Aufgabenstellung:
A. Schreibe im Text über das AfA den Abschnitt von „Die Schweizerische Gesellschaft“ bis „des WBF entscheiden.“ ab und ändere dabei „Mittwoch“ in „Dienstag“.
B. Schreibe den Text über das AfA im Anschluss an seinen letzten Satz weiter.

Übungstext:
☆ ☆ ☆ ☆ ☆

Unter dem Initiator und langjährigen Leiter Peter Moser liefert das AfA drei Dienstleistungen. Erstens geht es um die Erschliessung von Nachlässen. Institutionen, die ihre Unterlagen aufarbeiten lassen, übernehmen einen Teil der Kosten. Aber wenn historisches Material von nicht mehr existierenden Institutionen und toten Personen erschlossen werden soll, dann ist das AfA auf die öffentliche Hand angewiesen. Zweitens sind da spezifische Forschungsarbeiten, die durch akquirierte Forschungsbeiträge finanziert werden, etwa auch vom Nationalfonds. Drittens haben die Anfragen von Studierenden zugenommen. Besonders für diesen Bereich bräuchte es mehr qualifiziertes Personal.
Bereits 2016 hatte das AfA einen Unterstützungsantrag eingereicht, der vom WBF auf Empfehlung des zuständigen Staatssekretariats unter anderem mit der fragwürdigen Begründung abgelehnt wurde, man wolle nicht noch mehr Forschungseinrichtungen unterstützen (siehe WOZ Nr. 15/17). Seither sind Anforderungen und Arbeitsaufwand beträchtlich gestiegen, was bis heute teilweise durch Gratisarbeit abgedeckt werden musste. Deshalb hat das Archiv einen neuen Antrag gestellt.
Und tatsächlich, es tut sich was. Der Thurgauer SVP-Ständerat Jakob Stark hat Ende 2023 eine entsprechende Interpellation eingereicht. Die Antwort des Bundesrats via WBF (zuständig: Guy Parmelin, Weinbauer, SVP) zeugt von etlicher Ignoranz (oder Arroganz). So wird empfohlen, das Archiv könne sich ja beim Nationalfonds bewerben. Doch dieser finanziert ausschliesslich Forschungsprojekte. Fürs Überleben des Archivs geht es allerdings um Infrastrukturbeiträge, und diese müssten nun mal von Guy Parmelins Departement kommen.
Die Schweizerische Gesellschaft für Geschichte hat nun am Mittwoch dieser Woche einen Anlass organisiert, an dem die Parlamentarische Gruppe Geschichte über das Archiv orientiert wurde. Die Qualität von dessen Arbeit ist unbestritten und wird im In- und Ausland hoch geschätzt. Es ist zu hoffen, dass das zu den Parlamentarier:innen durchdringt, die letztlich über die Ausgaben des WBF entscheiden.

☆ ☆ ☆ ☆ ☆

Gegebene Daten:

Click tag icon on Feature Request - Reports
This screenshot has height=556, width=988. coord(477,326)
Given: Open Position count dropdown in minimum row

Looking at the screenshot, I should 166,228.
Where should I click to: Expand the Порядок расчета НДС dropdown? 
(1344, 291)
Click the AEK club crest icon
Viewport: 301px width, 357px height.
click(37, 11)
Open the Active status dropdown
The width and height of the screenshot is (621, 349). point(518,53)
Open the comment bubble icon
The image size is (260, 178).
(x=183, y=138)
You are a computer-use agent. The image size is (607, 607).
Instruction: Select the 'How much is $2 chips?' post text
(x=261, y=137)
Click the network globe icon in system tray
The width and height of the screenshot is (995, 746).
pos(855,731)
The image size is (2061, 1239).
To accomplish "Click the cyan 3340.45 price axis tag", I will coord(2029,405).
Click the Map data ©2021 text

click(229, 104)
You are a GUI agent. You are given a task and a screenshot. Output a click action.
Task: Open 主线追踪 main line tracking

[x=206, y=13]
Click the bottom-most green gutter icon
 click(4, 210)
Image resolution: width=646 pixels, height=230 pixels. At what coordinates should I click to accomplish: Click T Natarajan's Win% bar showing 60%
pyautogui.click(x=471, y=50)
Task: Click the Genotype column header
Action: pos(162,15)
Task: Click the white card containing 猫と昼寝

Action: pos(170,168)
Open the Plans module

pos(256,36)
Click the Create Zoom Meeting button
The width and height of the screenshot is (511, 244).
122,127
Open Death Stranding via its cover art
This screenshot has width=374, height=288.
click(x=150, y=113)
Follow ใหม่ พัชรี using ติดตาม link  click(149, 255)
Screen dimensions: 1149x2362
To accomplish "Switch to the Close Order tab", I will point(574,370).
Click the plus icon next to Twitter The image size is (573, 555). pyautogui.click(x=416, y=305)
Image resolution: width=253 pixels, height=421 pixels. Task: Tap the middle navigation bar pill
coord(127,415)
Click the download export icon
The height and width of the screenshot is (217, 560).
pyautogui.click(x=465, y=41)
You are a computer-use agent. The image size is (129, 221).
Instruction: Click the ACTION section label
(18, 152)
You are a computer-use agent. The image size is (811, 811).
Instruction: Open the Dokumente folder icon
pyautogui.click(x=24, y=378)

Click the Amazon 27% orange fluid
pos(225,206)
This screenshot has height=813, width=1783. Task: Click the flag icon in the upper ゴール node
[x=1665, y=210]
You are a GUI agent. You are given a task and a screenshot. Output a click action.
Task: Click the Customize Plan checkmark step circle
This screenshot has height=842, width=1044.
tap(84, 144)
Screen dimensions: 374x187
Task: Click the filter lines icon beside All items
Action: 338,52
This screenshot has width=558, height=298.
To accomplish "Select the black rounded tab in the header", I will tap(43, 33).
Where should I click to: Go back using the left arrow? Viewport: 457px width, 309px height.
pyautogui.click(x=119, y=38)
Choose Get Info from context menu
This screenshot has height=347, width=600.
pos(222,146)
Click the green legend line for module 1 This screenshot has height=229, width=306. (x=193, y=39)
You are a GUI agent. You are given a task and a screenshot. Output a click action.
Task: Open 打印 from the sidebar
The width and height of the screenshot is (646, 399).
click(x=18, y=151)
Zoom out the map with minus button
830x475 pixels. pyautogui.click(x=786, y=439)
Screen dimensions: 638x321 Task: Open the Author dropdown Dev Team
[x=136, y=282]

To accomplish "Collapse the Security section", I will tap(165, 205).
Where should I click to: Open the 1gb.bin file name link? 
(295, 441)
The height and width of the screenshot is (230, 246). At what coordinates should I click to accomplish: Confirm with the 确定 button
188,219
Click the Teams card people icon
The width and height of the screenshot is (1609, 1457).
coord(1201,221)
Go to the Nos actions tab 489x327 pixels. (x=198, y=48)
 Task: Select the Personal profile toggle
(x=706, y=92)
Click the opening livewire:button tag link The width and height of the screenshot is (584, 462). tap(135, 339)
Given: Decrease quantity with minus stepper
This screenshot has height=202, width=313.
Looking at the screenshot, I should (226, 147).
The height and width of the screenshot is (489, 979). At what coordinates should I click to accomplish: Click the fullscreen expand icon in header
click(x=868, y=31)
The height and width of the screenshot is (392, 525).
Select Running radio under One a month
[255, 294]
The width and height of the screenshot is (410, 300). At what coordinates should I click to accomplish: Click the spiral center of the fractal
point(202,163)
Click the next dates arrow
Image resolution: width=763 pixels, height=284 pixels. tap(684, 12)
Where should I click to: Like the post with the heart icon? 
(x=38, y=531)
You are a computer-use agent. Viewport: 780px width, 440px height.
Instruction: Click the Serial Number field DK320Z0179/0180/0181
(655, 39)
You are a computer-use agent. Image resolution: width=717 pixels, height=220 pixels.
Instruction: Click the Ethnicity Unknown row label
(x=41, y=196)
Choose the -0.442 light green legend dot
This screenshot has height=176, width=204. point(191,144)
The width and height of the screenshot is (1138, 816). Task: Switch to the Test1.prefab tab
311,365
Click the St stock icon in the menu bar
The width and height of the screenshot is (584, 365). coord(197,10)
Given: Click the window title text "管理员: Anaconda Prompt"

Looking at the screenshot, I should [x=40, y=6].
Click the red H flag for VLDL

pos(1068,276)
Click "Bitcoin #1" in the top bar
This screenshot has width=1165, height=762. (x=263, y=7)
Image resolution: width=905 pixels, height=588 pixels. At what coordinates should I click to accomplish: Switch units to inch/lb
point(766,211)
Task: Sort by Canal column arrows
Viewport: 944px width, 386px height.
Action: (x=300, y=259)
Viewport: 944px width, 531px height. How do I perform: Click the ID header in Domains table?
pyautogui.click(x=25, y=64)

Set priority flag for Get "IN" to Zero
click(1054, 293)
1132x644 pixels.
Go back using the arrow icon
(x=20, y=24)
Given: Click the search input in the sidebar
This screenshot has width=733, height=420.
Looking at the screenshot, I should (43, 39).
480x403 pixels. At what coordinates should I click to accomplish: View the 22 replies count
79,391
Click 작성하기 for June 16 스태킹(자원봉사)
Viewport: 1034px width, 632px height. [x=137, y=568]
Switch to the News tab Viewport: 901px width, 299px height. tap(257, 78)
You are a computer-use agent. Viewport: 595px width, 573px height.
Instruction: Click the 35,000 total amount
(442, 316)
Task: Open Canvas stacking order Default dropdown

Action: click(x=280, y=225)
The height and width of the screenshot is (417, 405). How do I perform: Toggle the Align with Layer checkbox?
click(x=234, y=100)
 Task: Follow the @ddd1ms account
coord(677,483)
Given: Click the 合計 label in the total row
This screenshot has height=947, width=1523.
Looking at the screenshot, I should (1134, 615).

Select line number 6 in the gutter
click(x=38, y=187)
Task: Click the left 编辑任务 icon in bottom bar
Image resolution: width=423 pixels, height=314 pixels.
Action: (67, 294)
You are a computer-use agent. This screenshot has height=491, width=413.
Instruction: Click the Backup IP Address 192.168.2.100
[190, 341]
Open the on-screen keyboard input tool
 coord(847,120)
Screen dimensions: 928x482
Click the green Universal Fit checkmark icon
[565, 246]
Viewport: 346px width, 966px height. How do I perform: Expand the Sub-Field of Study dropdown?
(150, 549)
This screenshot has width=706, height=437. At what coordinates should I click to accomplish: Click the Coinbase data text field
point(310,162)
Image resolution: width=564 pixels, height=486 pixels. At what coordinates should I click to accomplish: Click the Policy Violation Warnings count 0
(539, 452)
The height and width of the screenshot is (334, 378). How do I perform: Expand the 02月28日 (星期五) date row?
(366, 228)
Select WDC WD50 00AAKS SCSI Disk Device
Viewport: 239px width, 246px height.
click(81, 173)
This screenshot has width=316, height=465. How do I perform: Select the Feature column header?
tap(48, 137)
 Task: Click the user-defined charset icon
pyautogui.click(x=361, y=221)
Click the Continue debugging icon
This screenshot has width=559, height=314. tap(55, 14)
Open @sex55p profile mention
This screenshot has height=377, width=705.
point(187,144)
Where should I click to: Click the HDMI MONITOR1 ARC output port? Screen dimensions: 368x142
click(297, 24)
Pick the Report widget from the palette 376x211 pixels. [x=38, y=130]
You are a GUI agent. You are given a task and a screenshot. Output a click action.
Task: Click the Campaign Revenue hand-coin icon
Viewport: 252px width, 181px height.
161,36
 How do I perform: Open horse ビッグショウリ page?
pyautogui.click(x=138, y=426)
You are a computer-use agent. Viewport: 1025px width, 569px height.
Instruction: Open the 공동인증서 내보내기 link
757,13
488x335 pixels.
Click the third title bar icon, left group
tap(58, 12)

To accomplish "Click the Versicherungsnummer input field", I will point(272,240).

☆ ☆ ☆ ☆ ☆

Antworten je Aufgabe:
A.
Die Schweizerische Gesellschaft für Geschichte hat nun am Dienstag dieser Woche einen Anlass organisiert, an dem die Parlamentarische Gruppe Geschichte über das Archiv orientiert wurde. Die Qualität von dessen Arbeit ist unbestritten und wird im In- und Ausland hoch geschätzt. Es ist zu hoffen, dass das zu den Parlamentarier:innen durchdringt, die letztlich über die Ausgaben des WBF entscheiden.

B.
Laut Sandra Helfenstein vom Schweizer Bauernverband unterstützt dieser «natürlich» das vom Verband unabhängige Archiv. Auch agrargeschichtliche Forschung verdiene öffentliche Anerkennung. Und Ständerat Jakob Stark meint nach der bundesrätlichen Interpellationsantwort, in der gegenwärtigen Finanzlage sei es zwar schwierig, eine Institution neu zu unterstützen. «Andererseits ist das Kosten-Nutzen-Verhältnis beim Archiv der Agrargeschichte schon ausserordentlich vorteilhaft, sodass meines Erachtens ein positiver Entscheid des Bundes gut begründbar wäre.»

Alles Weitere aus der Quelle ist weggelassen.